The Capitol Christmas Tree, which will be erected in front of the U.S. Capitol building the first week of December, will be protected and nourished during its cross-country journey with products from GSI Horticultural of Bend.
An 85-foot blue spruce from the White Mountains in Arizona's Apache-Sitgreaves National Forest will be cut on Saturday and begin its three-week journey a few days later through Arizona, Texas, Oklahoma, Missouri, Tennessee, Virginia and Maryland on the back of a flatbed truck.
GSI Horticultural products -- Moisturin and Root-Zone -- will help the tree remain healthy during its 20-day trip through various climates.
"There was quite a concern that it might end up in the capital brown and with its needles falling off," said Jim Glessner, CEO and co-owner of the company.
GSI Horticultural manufactures anti-transpirant and anti-desiccant products to retain moisture in trees, plants and other agricultural products.
Trees transpire like a human body perspires, Glessner explained. Moisture is emitted through a tree's stomata on its foliage, similar to the pores of human skin.

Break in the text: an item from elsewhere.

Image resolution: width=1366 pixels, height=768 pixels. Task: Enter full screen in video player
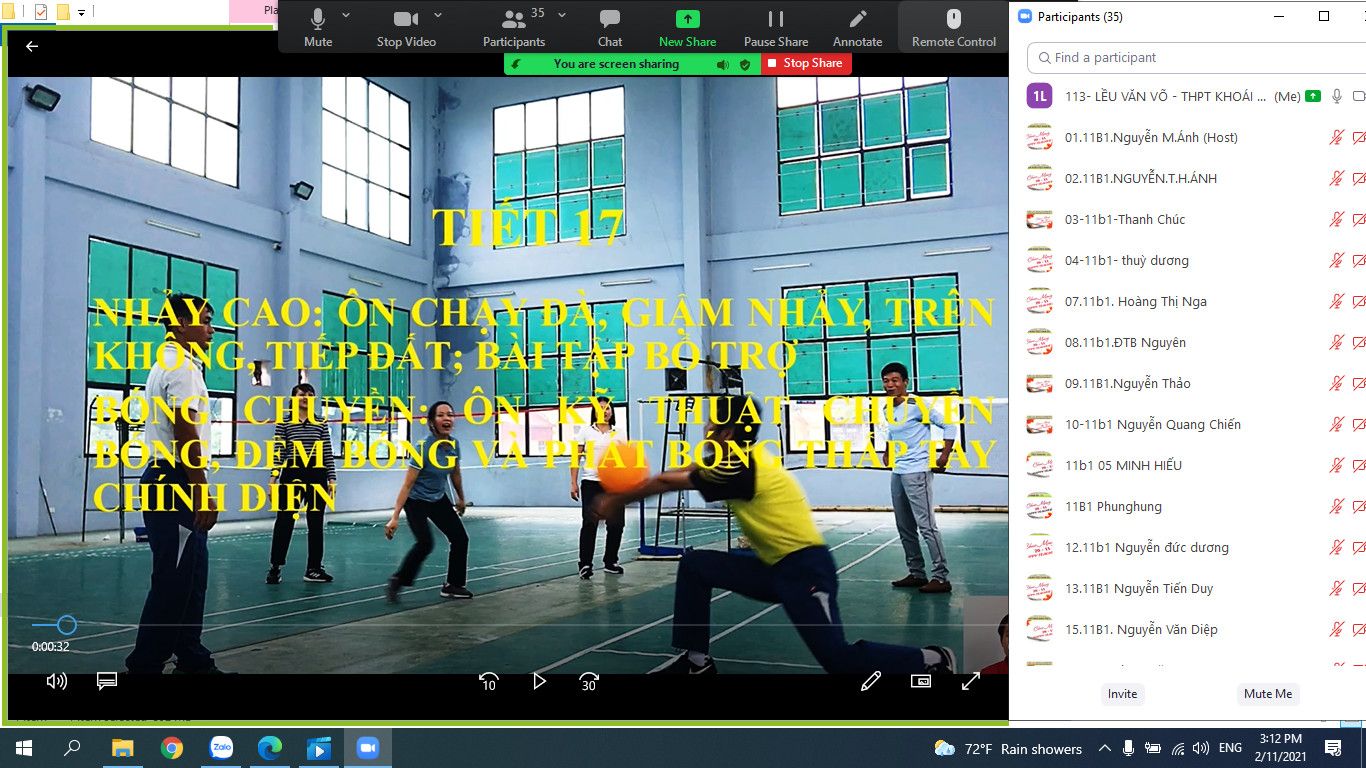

Moisturin, a product that is sprayed on the surface of the tree, will be applied twice to the blue spruce in Arizona about two days before it is cut, according to Richard Davalos, Capitol Christmas Tree 2009 coordinator for the U.S. Forest Service.
The product protects the surface of the tree by keeping in moisture, and keeping out insects and diseases.
Root-Zone, the other GSI Horticultural product to be used, will be mixed with water and will nourish the tree's roots while it is traveling. Root-Zone convinces the plant that it is under stress and encourages it to produce a natural stress hormone, abscisic acid. The hormone shuts down the plant's stomata so it retains moisture.
"I think that the combination of the two will keep the tree green and not lose its needles," Glessner said, "because what we are doing here is a severe test."
This is the first Capitol Christmas Tree from Arizona. Trees are usually picked from northern climes, according to Glessner, so this will be a test to see how well the tree endures.
GSI Horticultural has been in business for 10 years. Its products were used to protect trees shipped to China for the 2008 Beijing Olympics.
The business previously only sold to major growers, but has recently released other versions of its products for home use.
Similar products have been used in past years for Christmas tree transportation, Davalos said, but this is the first year for GSI Horticulture to be used. The company was chosen based on recommendations of other growers and Art Dailey, an arborist with the Arizona Community Tree Council.
Davalos will accompany the tree on its journey to Washington, D.C. Stops along the route will provide communities a chance to view the tree, and celebrate with parades, caroling, guest speakers and presentations.
The tree will reach the capital on Nov. 30, and the lighting ceremony will be Dec. 8.